3.1 YOLOv5
YOLOv5 is the deep learning-based architecture that is used to conduct this experiment. YOLOv5 [18] is lightweight and fast and needs less computational power than the other current state-of-the-art architecture model while keeping the accuracy near the current state-of-the-art detection models. The first model to be published without a supporting paper was Glenn Jocher's YOLOv5, which was also marked as being under "ongoing development" on its repo. Glenn Jocher is a researcher at Ultralystics LLC. The Github repository for YOLOv5 is available : Releases · ultralytics/yolov5 (github.com). The publication date was June 2020. Python was used to construct YOLOv5 on IoT devices [26], which simplifies installation and integration, as opposed to C as in past versions. Also, the PyTorch community was larger than the Darknet community, giving it more possibility for growth and expansion in the future. [19]. It is much faster than the other YOLO models. YOLOv5 uses CSPNET [29] as the backbone to extract the feature map from the image. It also uses Path Aggregation Network (PANet) [31] to boost the information flow. Figure 3 shows the architecture of YOLOv5. We are using YOLOv5 for the following reasons:
1) The YOLOv5 has SOTA features such as an activation function, hyperparameter, data augmentation technique and an easy-to-use manual
2) The model has a simple architecture, which makes it computationally easy to train even with small resources.
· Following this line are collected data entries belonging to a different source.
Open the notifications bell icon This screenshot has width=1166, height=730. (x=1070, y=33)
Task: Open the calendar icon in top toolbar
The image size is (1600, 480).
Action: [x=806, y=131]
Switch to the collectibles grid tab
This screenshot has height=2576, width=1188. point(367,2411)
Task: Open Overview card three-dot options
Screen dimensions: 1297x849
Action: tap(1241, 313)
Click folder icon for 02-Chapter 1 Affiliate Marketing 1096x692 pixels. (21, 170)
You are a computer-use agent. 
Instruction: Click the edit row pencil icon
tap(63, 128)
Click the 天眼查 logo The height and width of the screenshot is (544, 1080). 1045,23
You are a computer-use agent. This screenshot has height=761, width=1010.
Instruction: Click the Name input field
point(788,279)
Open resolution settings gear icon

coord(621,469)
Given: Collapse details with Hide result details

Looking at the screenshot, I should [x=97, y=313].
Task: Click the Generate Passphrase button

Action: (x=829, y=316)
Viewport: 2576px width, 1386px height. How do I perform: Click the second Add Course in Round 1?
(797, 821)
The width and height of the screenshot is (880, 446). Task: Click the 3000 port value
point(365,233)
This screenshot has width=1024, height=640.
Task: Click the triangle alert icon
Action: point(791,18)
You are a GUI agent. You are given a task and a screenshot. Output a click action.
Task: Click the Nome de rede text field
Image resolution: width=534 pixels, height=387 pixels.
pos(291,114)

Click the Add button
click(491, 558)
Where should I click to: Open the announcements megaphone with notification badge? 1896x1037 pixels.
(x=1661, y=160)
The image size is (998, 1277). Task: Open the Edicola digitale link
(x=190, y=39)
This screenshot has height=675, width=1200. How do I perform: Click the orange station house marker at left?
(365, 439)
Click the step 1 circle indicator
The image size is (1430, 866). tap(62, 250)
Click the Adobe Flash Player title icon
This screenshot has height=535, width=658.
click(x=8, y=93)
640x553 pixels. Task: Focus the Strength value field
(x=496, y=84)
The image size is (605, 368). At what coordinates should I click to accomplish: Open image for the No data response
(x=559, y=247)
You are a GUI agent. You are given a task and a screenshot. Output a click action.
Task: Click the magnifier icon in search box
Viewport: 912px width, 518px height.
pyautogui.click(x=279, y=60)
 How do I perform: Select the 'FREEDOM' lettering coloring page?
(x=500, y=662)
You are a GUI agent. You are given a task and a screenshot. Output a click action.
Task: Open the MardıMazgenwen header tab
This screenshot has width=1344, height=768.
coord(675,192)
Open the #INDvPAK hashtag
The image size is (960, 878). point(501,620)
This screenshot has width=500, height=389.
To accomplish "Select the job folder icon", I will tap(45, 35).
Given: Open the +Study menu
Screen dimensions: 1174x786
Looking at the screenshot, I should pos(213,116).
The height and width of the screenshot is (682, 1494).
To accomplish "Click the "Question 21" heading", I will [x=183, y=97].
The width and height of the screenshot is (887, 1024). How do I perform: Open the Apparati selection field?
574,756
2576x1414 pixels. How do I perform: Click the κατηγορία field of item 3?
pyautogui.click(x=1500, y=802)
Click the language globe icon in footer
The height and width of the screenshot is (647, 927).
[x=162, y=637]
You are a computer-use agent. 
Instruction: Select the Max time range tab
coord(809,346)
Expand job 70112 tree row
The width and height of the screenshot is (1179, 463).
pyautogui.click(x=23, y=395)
3) The small and lightweight nature of YOLOv5 makes it useful for mobile devices and embedded applications.
3.2 YOLOv8
Also authored by Glenn Jocher and launched on January 23rd 2023, YOLOv8 is the latest in the family of algorithms and is still in development, along with adding many new features such as Anchor free detection and mosaic augmentation. A CLI that is included with YOLOv8 makes training a model easier to understand. Moreover, there is a Python package [27] that offers a smoother development experience than the previous model. The Github repository for the YOLOv8 is available : GitHub - ultralytics/ultralytics: NEW - YOLOv8 🚀 in PyTorch > ONNX > CoreML > TFLite. Predictions for both the bounding boxes as well as the classes are produced when the input image has been evaluated once. The algorithm is as since both the predictions – bounding box and classification, are performed simultaneously. The provided image is initially converted into a grid of equal lengths (S x S). Next, confidence scores are defined for each grid cell's "b" bounding boxes as shown in equation (i). [22]. Confidence is the probability that an object exists in every bounding box.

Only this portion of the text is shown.